Overall, Glaser is proud of a group of dealers who don’t swallow whatever their brands deem to feed them or whatever ways regulators try to limit them. And, of course, he’s a fan of the franchise model, which some fret is destined to become obsolete. He says the state has one of the most comprehensive pro-dealer laws in the U.S.

“I think the car dealers do such a good job in state houses across the country,” he says. “They’re all involved legislatively. I think the industry will continue to evolve, but I still see the local car dealer being essential to transportation in this country.”

The Community

Glaser also doesn’t hesitate when asked about the best part of his time in the job.

“This is an easy one,” he says.

Around the turn of the century, when public education was a major state issue, the association started organizing statewide programs to honor segments of its communities, starting with a teacher-of-the-year program that included all the dealers contributing money toward a new car for the winner.

Then it added military programs that had the dealers donating $100 for each car they sold to military branches and the National Guard.

Perhaps its most noteworthy outreach, at least in Glaser’s eyes, was a 2009 program called Flight of Honor that paid to fly more than 800 war veterans to Washington, D.C. for memorial ceremonies and back to Raleigh, the state capitol, with marching bands and other fanfare.

“When you stand in front of the Iwo Jima memorial with a World War II veteran who fought and saw the flag being raised, and he’s telling you about it, you can’t buy that.”

It’s since added a Hometown Heroes program to honor public safety professionals at an awards ceremony led by the state governor.

Change? Yep.

The dealers themselves, despite their differences and competitiveness with each other, have tended to band together as a group and are “very close friends,” Glaser says.

When he took the job, dealer principals, all men at the time, would meet each year to drink and play golf. Over time, women started to lead dealerships, and the annual get-togethers became family affairs, with children and grandchildren getting acquainted before entering the business.

Four women have since chaired the association, including current Chairwoman Alycia Kellum of Don Williamson Nissan in Jacksonville, a city that’s produced five association chairs, plus one NADA chair and two TIME dealers of the year. In fact, he said North Carolina has had more NADA chairs than any other state throughout most of the national organization’s history.

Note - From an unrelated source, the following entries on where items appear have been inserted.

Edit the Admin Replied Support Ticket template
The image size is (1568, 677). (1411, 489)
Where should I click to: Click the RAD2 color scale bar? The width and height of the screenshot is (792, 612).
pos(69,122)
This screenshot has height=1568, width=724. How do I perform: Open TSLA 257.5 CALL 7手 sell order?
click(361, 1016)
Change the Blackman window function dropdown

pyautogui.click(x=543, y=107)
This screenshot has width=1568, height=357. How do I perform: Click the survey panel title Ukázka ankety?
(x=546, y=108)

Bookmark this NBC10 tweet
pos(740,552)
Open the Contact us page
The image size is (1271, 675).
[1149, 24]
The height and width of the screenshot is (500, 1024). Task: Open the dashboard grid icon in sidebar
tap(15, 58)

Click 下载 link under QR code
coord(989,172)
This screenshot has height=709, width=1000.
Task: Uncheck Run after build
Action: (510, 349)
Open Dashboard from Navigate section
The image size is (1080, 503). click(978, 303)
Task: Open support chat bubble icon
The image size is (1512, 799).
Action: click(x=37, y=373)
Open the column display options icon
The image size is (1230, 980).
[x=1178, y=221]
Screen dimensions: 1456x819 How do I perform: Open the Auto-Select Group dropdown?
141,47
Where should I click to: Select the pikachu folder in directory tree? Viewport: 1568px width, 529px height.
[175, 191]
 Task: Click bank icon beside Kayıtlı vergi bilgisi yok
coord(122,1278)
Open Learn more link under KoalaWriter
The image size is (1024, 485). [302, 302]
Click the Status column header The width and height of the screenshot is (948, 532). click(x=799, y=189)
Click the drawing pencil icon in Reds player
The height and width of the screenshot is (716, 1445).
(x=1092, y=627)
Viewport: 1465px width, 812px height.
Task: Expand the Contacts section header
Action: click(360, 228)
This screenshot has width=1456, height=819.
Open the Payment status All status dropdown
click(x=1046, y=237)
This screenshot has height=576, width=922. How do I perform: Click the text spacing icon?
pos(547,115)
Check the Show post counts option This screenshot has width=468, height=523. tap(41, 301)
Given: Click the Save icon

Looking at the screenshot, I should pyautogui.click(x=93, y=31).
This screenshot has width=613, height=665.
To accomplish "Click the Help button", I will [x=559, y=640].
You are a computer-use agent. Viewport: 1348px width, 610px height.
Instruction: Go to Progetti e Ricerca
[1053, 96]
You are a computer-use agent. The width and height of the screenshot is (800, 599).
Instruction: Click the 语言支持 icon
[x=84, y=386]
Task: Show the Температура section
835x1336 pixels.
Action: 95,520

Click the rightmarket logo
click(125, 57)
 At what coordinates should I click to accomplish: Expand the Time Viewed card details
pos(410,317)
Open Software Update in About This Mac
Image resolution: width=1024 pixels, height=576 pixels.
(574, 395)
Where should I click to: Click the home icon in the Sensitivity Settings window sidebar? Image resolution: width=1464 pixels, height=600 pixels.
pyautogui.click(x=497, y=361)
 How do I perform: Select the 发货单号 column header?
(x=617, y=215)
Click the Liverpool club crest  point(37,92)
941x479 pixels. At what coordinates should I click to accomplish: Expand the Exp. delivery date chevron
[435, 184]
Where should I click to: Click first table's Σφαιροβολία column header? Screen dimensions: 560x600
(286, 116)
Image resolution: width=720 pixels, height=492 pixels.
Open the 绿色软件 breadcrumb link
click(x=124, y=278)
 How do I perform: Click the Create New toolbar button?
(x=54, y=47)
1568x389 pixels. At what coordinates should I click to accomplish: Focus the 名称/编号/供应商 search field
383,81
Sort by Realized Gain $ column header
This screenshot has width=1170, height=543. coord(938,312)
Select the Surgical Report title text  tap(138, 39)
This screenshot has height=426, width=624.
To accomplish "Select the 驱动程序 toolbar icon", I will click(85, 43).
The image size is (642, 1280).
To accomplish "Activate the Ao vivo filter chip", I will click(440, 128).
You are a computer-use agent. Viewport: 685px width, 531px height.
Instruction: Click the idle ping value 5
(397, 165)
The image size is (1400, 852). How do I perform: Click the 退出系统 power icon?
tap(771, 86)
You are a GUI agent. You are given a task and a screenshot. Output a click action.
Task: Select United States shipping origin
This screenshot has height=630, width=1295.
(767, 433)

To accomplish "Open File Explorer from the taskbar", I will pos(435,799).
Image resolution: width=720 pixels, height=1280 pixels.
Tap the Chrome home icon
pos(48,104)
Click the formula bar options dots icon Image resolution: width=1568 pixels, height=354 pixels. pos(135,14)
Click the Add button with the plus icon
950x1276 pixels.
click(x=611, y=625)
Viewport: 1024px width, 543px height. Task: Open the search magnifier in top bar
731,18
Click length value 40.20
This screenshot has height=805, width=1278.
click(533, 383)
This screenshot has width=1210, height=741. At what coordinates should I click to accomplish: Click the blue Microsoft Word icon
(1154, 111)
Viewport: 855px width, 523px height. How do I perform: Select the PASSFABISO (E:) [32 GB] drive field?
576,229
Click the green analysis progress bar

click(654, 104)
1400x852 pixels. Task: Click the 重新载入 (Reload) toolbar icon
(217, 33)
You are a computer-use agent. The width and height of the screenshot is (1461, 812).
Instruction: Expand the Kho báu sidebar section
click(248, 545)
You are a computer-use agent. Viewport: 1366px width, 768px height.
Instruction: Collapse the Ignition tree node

Also, despite the stereotype of a business owner loathe to change, auto dealers are highly adaptable, Glaser says.

“They don’t change their bank account, their computer, their F&I provider, but as far as changing business practice to meet consumer demand, they’ll change in a heartbeat.”


When interviewed about his career, Glaser dropped the words lucky and fortunate multiple times to illustrate how many turns he ended up in the right place at the right time. His longevity alone would seem to make a strong statement about his experience.

Nevertheless, life affords more than work, and nearing the traditional U.S. retirement age, he decided to invest in other things. The youngest of seven children, the others already retired, he asked one brother if he would’ve retired two years earlier if he could go back in time. The answer was an unequivocal yes.

“My wife and I have got a lot of places we want to go together,” he says. And there are in-laws they’re caring for and grandchildren they’re spoiling.

Glaser expresses confidence in his successor, who he says has been his right hand for 18 years.

“The dealers as a whole have the upmost respect and confidence he’ll do fine,” he says. And Kellum says Policastro will build on the “strong foundation that Bob has built.”

Today, the group has about 580 dealer members, down 20% since he came on board due to industry consolidation, especially during the 2007-09 recession, and younger generations of dealership families choosing other paths. Today’s cohesive membership gives Glaser confidence in a bright industry future.

“I’ve had the privilege to work with the greatest businesspeople in America.”


Hannah Mitchell is executive editor of Auto Dealer Today. A former daily newspaper journalist, her first car was a hand-me-down Chevrolet Nova.